THE TASK: Please lay out every row below as a JSON list of strings, one string per line, with blank lines left out.

GIVEN RECORDS:
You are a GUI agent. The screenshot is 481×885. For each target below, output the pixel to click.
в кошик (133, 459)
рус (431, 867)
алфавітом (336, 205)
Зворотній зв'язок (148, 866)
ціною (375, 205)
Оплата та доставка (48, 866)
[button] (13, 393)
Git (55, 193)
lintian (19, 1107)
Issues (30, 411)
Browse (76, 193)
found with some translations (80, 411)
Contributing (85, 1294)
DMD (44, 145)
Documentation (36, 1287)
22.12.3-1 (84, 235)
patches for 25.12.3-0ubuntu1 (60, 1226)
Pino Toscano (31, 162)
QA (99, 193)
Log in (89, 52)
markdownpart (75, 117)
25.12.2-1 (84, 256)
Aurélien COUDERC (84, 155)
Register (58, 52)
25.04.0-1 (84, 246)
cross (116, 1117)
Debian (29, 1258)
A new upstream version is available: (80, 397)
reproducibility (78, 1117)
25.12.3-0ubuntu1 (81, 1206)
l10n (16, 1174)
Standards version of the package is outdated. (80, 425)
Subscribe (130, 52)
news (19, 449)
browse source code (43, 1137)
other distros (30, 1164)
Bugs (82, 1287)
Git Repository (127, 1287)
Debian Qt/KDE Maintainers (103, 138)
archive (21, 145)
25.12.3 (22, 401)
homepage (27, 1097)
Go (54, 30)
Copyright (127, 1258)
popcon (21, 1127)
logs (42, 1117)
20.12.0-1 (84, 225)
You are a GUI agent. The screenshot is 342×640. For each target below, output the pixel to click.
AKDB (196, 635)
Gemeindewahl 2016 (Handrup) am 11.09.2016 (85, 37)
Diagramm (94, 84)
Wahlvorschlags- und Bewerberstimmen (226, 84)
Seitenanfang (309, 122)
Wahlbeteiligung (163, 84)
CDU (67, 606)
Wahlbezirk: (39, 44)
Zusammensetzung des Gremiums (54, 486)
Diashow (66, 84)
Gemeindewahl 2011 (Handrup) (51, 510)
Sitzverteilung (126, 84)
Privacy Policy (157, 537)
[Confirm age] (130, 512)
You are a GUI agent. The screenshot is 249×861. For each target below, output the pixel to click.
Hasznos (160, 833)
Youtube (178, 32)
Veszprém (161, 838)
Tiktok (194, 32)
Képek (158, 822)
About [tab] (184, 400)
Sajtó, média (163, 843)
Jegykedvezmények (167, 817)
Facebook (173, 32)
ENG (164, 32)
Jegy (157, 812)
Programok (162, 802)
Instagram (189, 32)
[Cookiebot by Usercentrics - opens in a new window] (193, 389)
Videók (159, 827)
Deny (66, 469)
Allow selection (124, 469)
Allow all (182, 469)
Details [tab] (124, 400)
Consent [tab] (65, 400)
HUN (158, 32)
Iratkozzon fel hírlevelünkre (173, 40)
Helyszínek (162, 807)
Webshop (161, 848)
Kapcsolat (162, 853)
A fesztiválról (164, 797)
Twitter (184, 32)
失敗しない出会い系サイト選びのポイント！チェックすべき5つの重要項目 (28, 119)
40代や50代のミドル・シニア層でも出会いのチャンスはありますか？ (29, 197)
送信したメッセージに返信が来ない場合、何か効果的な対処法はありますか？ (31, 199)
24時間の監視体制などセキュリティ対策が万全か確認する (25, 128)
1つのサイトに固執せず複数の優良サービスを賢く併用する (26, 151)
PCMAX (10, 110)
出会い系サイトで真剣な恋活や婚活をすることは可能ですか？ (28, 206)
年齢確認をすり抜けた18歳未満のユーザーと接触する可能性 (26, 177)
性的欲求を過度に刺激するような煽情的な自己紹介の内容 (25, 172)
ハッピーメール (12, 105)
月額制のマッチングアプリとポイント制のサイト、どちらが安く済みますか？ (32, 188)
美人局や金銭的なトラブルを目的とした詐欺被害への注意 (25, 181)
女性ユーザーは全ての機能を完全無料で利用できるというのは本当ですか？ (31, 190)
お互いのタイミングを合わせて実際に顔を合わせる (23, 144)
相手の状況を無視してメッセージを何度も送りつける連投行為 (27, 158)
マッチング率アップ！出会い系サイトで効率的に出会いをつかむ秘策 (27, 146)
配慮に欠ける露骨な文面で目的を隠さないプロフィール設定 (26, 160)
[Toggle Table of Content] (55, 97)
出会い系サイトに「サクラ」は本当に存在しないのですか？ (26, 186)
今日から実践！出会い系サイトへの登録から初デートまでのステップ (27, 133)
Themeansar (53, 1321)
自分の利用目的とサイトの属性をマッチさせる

WORKED ANSWER:
[
  "You are a GUI agent. The screenshot is 481×885. For each target below, output the pixel to click.",
  "в кошик (133, 459)",
  "рус (431, 867)",
  "алфавітом (336, 205)",
  "Зворотній зв'язок (148, 866)",
  "ціною (375, 205)",
  "Оплата та доставка (48, 866)",
  "[button] (13, 393)",
  "Git (55, 193)",
  "lintian (19, 1107)",
  "Issues (30, 411)",
  "Browse (76, 193)",
  "found with some translations (80, 411)",
  "Contributing (85, 1294)",
  "DMD (44, 145)",
  "Documentation (36, 1287)",
  "22.12.3-1 (84, 235)",
  "patches for 25.12.3-0ubuntu1 (60, 1226)",
  "Pino Toscano (31, 162)",
  "QA (99, 193)",
  "Log in (89, 52)",
  "markdownpart (75, 117)",
  "25.12.2-1 (84, 256)",
  "Aurélien COUDERC (84, 155)",
  "Register (58, 52)",
  "25.04.0-1 (84, 246)",
  "cross (116, 1117)",
  "Debian (29, 1258)",
  "A new upstream version is available: (80, 397)",
  "reproducibility (78, 1117)",
  "25.12.3-0ubuntu1 (81, 1206)",
  "l10n (16, 1174)",
  "Standards version of the package is outdated. (80, 425)",
  "Subscribe (130, 52)",
  "news (19, 449)",
  "browse source code (43, 1137)",
  "other distros (30, 1164)",
  "Bugs (82, 1287)",
  "Git Repository (127, 1287)",
  "Debian Qt/KDE Maintainers (103, 138)",
  "archive (21, 145)",
  "25.12.3 (22, 401)",
  "homepage (27, 1097)",
  "Go (54, 30)",
  "Copyright (127, 1258)",
  "popcon (21, 1127)",
  "logs (42, 1117)",
  "20.12.0-1 (84, 225)",
  "You are a GUI agent. The screenshot is 342×640. For each target below, output the pixel to click.",
  "AKDB (196, 635)",
  "Gemeindewahl 2016 (Handrup) am 11.09.2016 (85, 37)",
  "Diagramm (94, 84)",
  "Wahlvorschlags- und Bewerberstimmen (226, 84)",
  "Seitenanfang (309, 122)",
  "Wahlbeteiligung (163, 84)",
  "CDU (67, 606)",
  "Wahlbezirk: (39, 44)",
  "Zusammensetzung des Gremiums (54, 486)",
  "Diashow (66, 84)",
  "Gemeindewahl 2011 (Handrup) (51, 510)",
  "Sitzverteilung (126, 84)",
  "Privacy Policy (157, 537)",
  "[Confirm age] (130, 512)",
  "You are a GUI agent. The screenshot is 249×861. For each target below, output the pixel to click.",
  "Hasznos (160, 833)",
  "Youtube (178, 32)",
  "Veszprém (161, 838)",
  "Tiktok (194, 32)",
  "Képek (158, 822)",
  "About [tab] (184, 400)",
  "Sajtó, média (163, 843)",
  "Jegykedvezmények (167, 817)",
  "Facebook (173, 32)",
  "ENG (164, 32)",
  "Jegy (157, 812)",
  "Programok (162, 802)",
  "Instagram (189, 32)",
  "[Cookiebot by Usercentrics - opens in a new window] (193, 389)",
  "Videók (159, 827)",
  "Deny (66, 469)",
  "Allow selection (124, 469)",
  "Allow all (182, 469)",
  "Details [tab] (124, 400)",
  "Consent [tab] (65, 400)",
  "HUN (158, 32)",
  "Iratkozzon fel hírlevelünkre (173, 40)",
  "Helyszínek (162, 807)",
  "Webshop (161, 848)",
  "Kapcsolat (162, 853)",
  "A fesztiválról (164, 797)",
  "Twitter (184, 32)",
  "失敗しない出会い系サイト選びのポイント！チェックすべき5つの重要項目 (28, 119)",
  "40代や50代のミドル・シニア層でも出会いのチャンスはありますか？ (29, 197)",
  "送信したメッセージに返信が来ない場合、何か効果的な対処法はありますか？ (31, 199)",
  "24時間の監視体制などセキュリティ対策が万全か確認する (25, 128)",
  "1つのサイトに固執せず複数の優良サービスを賢く併用する (26, 151)",
  "PCMAX (10, 110)",
  "出会い系サイトで真剣な恋活や婚活をすることは可能ですか？ (28, 206)",
  "年齢確認をすり抜けた18歳未満のユーザーと接触する可能性 (26, 177)",
  "性的欲求を過度に刺激するような煽情的な自己紹介の内容 (25, 172)",
  "ハッピーメール (12, 105)",
  "月額制のマッチングアプリとポイント制のサイト、どちらが安く済みますか？ (32, 188)",
  "美人局や金銭的なトラブルを目的とした詐欺被害への注意 (25, 181)",
  "女性ユーザーは全ての機能を完全無料で利用できるというのは本当ですか？ (31, 190)",
  "お互いのタイミングを合わせて実際に顔を合わせる (23, 144)",
  "相手の状況を無視してメッセージを何度も送りつける連投行為 (27, 158)",
  "マッチング率アップ！出会い系サイトで効率的に出会いをつかむ秘策 (27, 146)",
  "配慮に欠ける露骨な文面で目的を隠さないプロフィール設定 (26, 160)",
  "[Toggle Table of Content] (55, 97)",
  "出会い系サイトに「サクラ」は本当に存在しないのですか？ (26, 186)",
  "今日から実践！出会い系サイトへの登録から初デートまでのステップ (27, 133)",
  "Themeansar (53, 1321)",
  "自分の利用目的とサイトの属性をマッチさせる"
]